Aroldis Chapman eager to help Pirates elbow their way into playoff race in whatever role they need

PITTSBURGH (AP) — Aroldis Chapman isn't in Pittsburgh to take David Bednar's job.

The seven-time All-Star closer is happy to fill whatever bullpen role a team finally ready to win sooner rather than later needs, even if that means serving in a set-up role to Bednar, himself a two-time All-Star.

“We haven’t discussed it yet but it’s just something I’m pretty easy going about,” Chapman said via a translator after his $10.5 million, one-year contract was announced Wednesday. "There’s just no issue for me. I’m flexible and I know that there’s a closer here and a very good one at that.”

The 35-year-old, who turns 36 at the end of February, was one of the best relievers during his prime with Cincinnati and the New York Yankees. He evolved into more of an eighth-inning role over the last three seasons while pitching for the Yankees, Kansas City and the Texas Rangers.

Asked whether he still considers himself a closer, Chapman shrugged.

“When I started off my career, I wasn’t a closer,” he said. "I was a sixth, seventh, eighth-inning guy. A couple years with the Reds and I really got that opportunity to be a closer. Now, I just consider myself someone who can really adapt to what I need to do. I’m a pitcher who can adjust to whatever is needed from me.”

Chapman is 50-40 with a 2.53 ERA and 321 saves spread across 14 seasons. The hard-throwing left-hander has won a pair of World Series, first with the Chicago Cubs in 2016 and the Texas Rangers last fall. His average fastball velocity of 99.0 mph was his highest since 2017, an uptick he attributed to a commitment to training after a poor 2022 season with New York.

The signing came as a bit of a surprise by the Pirates, who annually have among the lowest payrolls. Chapman gives them a proven veteran in front of Bednar and — if Pittsburgh finds itself out of the mix by the trade deadline — a potentially inviting bargaining chip.

Chapman — who battled the Pirates for six years early in his career with Cincinnati — is optimistic Pittsburgh is ready to contend after posting a 15-win improvement from 2022 (61-100) to 2023 (76-86).

“It’s a young team and they seem really thirsty to win and I’m an athlete who likes to compete,” Chapman said. "So being here with a team who really wants to get in this division race and start winning was good for me.”

Chapman and Bednar met briefly recently, which only made Chapman more anxious to report to Pirates City in Bradenton, Florida for the start of spring training in a couple of weeks.

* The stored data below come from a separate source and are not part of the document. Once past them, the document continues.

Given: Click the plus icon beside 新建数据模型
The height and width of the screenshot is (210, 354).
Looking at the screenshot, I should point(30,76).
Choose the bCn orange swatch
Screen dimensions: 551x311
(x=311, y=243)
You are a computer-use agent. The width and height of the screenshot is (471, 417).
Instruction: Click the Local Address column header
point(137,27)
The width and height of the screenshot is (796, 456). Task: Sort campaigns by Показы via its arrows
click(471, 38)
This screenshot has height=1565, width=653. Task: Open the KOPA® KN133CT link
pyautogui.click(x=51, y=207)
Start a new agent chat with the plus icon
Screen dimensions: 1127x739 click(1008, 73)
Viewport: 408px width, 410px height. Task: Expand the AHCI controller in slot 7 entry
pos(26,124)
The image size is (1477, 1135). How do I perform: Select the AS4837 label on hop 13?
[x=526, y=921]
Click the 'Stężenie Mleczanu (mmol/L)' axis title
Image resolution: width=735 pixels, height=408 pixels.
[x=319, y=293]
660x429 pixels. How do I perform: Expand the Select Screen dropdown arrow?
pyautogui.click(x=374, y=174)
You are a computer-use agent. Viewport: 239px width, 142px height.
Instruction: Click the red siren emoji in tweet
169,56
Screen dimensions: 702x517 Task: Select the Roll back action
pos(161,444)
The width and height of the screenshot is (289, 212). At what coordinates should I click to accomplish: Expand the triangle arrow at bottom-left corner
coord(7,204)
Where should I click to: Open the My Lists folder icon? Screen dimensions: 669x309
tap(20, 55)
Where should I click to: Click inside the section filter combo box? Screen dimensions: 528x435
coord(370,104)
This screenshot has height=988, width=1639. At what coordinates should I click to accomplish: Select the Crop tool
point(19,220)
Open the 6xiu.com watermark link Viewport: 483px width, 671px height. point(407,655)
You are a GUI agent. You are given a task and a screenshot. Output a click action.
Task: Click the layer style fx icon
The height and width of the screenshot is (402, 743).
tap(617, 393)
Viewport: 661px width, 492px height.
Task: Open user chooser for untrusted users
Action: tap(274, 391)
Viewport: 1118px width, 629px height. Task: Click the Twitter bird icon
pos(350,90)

He will also reunite with Pittsburgh star designated hitter Andrew McCutchen, a rival when they were on opposing teams a decade ago, including an incident where Chapman hit McCutchen with a 101 mph fastball, a circumstance that he said is “part of life in baseball.”

Any hard feelings are now long gone, with Chapman calling the Pirates icon “an excellent person, an excellent ballplayer.”

It's something Chapman believes he can now say about himself. He was suspended 30 games by Major League Baseball in 2016 for his role in an incident with his then-girlfriend the previous year, though no legal charges were filed.

Chapman said he's a “different person now” and a “better person” than I was. He also wants to use his story to make sure others don't make the same missteps.

“It’s something that when I get a chance to work with younger players, it’s something I share,” he said. “So it’s hopefully something they don’t make the same mistakes and they can learn from that experience, which I have.”